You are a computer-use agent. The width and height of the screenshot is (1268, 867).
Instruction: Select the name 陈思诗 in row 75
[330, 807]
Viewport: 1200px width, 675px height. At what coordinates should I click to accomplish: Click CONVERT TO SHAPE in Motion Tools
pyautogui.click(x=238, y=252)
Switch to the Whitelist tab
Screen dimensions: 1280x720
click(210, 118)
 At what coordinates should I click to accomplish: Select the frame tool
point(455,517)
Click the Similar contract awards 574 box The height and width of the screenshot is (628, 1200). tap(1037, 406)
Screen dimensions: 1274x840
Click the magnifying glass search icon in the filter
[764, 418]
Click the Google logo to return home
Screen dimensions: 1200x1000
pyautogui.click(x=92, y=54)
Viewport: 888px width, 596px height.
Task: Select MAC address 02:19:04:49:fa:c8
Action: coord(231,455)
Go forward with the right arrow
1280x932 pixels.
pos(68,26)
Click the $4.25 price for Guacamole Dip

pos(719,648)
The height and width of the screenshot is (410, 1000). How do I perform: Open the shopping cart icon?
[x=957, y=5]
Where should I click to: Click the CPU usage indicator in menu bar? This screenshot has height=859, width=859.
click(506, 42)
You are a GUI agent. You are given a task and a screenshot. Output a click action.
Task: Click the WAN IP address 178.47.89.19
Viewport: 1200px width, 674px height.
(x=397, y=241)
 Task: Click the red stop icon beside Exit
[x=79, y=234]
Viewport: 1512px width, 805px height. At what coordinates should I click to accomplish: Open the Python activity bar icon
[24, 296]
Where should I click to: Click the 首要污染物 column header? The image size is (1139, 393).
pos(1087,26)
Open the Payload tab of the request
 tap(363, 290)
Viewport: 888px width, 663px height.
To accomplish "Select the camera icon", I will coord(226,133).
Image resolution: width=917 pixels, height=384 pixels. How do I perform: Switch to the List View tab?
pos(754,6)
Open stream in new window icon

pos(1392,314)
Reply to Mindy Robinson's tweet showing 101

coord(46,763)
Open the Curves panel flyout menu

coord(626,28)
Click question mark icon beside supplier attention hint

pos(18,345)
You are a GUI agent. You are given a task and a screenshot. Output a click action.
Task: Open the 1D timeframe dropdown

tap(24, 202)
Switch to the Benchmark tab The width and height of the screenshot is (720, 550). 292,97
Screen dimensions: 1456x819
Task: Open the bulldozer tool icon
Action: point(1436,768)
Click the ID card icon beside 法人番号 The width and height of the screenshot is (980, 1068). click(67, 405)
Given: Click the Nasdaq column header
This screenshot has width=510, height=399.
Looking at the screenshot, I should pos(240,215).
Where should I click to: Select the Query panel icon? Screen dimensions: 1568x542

TO BE DONE | Update the entries above by changing every "coordinates" to "screen position", with nothing else altered.

FINISHED TASK |
You are a computer-use agent. The width and height of the screenshot is (1268, 867).
Instruction: Select the name 陈思诗 in row 75
[330, 807]
Viewport: 1200px width, 675px height. At what screen position should I click to accomplish: Click CONVERT TO SHAPE in Motion Tools
pyautogui.click(x=238, y=252)
Switch to the Whitelist tab
Screen dimensions: 1280x720
click(210, 118)
 At what screen position should I click to accomplish: Select the frame tool
point(455,517)
Click the Similar contract awards 574 box The height and width of the screenshot is (628, 1200). tap(1037, 406)
Screen dimensions: 1274x840
Click the magnifying glass search icon in the filter
[764, 418]
Click the Google logo to return home
Screen dimensions: 1200x1000
pyautogui.click(x=92, y=54)
Viewport: 888px width, 596px height.
Task: Select MAC address 02:19:04:49:fa:c8
Action: coord(231,455)
Go forward with the right arrow
1280x932 pixels.
pos(68,26)
Click the $4.25 price for Guacamole Dip

pos(719,648)
The height and width of the screenshot is (410, 1000). How do I perform: Open the shopping cart icon?
[x=957, y=5]
Where should I click to: Click the CPU usage indicator in menu bar? This screenshot has height=859, width=859.
click(506, 42)
You are a GUI agent. You are given a task and a screenshot. Output a click action.
Task: Click the WAN IP address 178.47.89.19
Viewport: 1200px width, 674px height.
(x=397, y=241)
 Task: Click the red stop icon beside Exit
[x=79, y=234]
Viewport: 1512px width, 805px height. At what screen position should I click to accomplish: Open the Python activity bar icon
[24, 296]
Where should I click to: Click the 首要污染物 column header? The image size is (1139, 393).
pos(1087,26)
Open the Payload tab of the request
 tap(363, 290)
Viewport: 888px width, 663px height.
To accomplish "Select the camera icon", I will coord(226,133).
Image resolution: width=917 pixels, height=384 pixels. How do I perform: Switch to the List View tab?
pos(754,6)
Open stream in new window icon

pos(1392,314)
Reply to Mindy Robinson's tweet showing 101

coord(46,763)
Open the Curves panel flyout menu

coord(626,28)
Click question mark icon beside supplier attention hint

pos(18,345)
You are a GUI agent. You are given a task and a screenshot. Output a click action.
Task: Open the 1D timeframe dropdown

tap(24, 202)
Switch to the Benchmark tab The width and height of the screenshot is (720, 550). 292,97
Screen dimensions: 1456x819
Task: Open the bulldozer tool icon
Action: point(1436,768)
Click the ID card icon beside 法人番号 The width and height of the screenshot is (980, 1068). click(67, 405)
Given: Click the Nasdaq column header
This screenshot has width=510, height=399.
Looking at the screenshot, I should pos(240,215).
Where should I click to: Select the Query panel icon? Screen dimensions: 1568x542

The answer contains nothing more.